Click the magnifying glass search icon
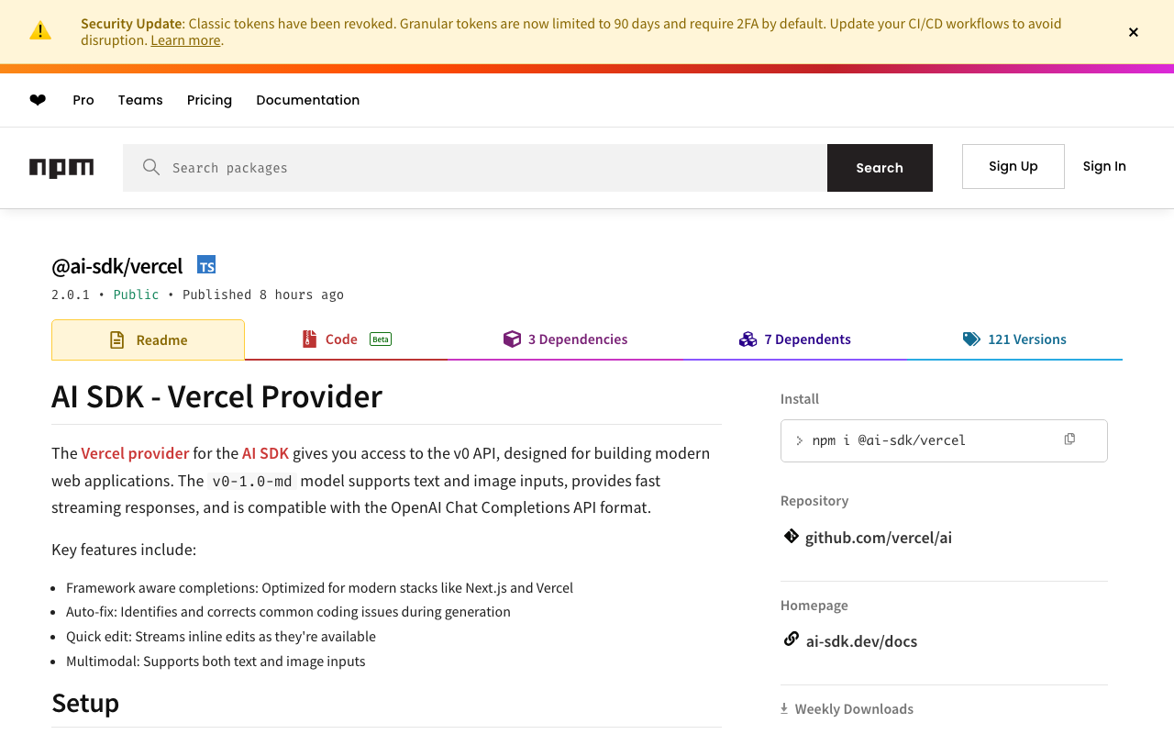1174x734 pixels. tap(151, 167)
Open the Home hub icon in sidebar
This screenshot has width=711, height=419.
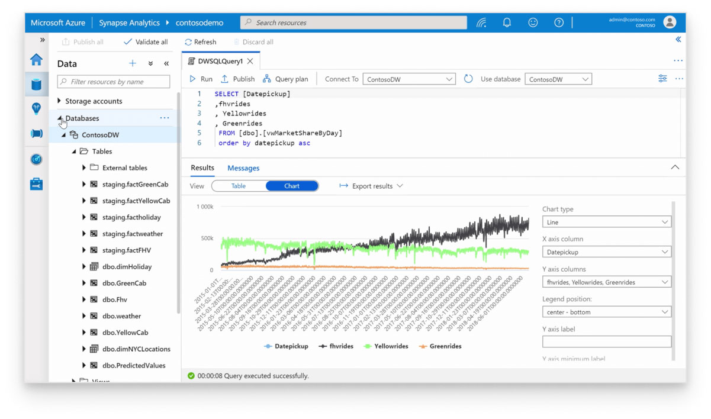coord(37,60)
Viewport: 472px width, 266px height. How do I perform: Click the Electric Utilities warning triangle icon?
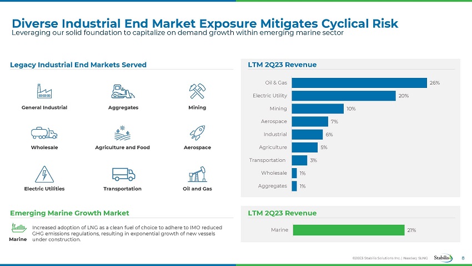[x=44, y=174]
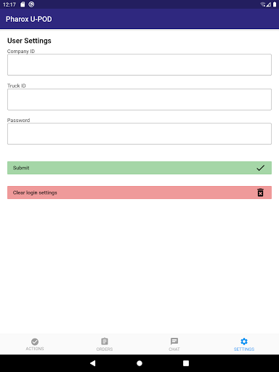This screenshot has height=372, width=279.
Task: Open the Chat speech bubble icon
Action: 174,341
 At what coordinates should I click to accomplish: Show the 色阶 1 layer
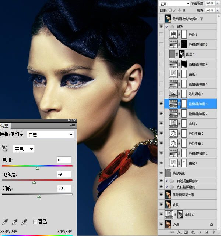(161, 35)
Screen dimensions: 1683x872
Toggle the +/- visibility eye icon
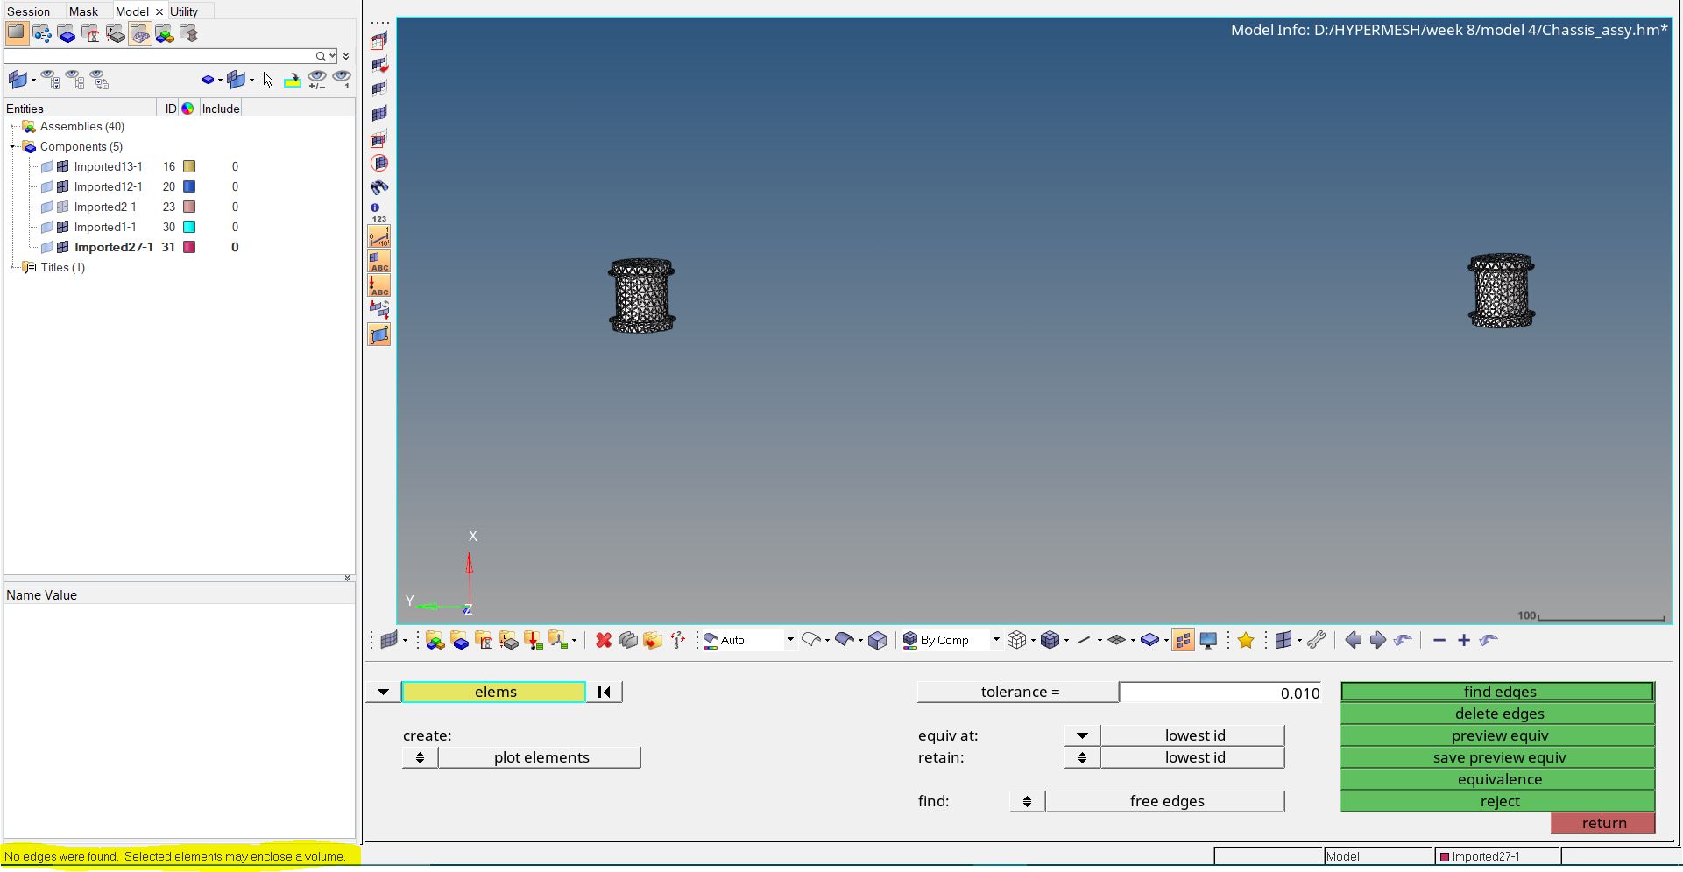click(316, 79)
--------------------------------
» **Prompt**:
In the lines above, replace "warning triangle" with "caution triangle" and leave everything else unchanged. Write out the lines without the pictures.

» **Solution to this exercise**:
Click the magnifying glass search icon
1174x734 pixels. tap(151, 167)
Open the Home hub icon in sidebar
This screenshot has width=711, height=419.
coord(37,60)
Viewport: 472px width, 266px height. How do I perform: Click the Electric Utilities caution triangle icon?
[x=44, y=174]
This screenshot has height=372, width=279.
Task: Open the Chat speech bubble icon
Action: 174,341
 At what coordinates should I click to accomplish: Show the 色阶 1 layer
(161, 35)
Screen dimensions: 1683x872
Toggle the +/- visibility eye icon
click(316, 79)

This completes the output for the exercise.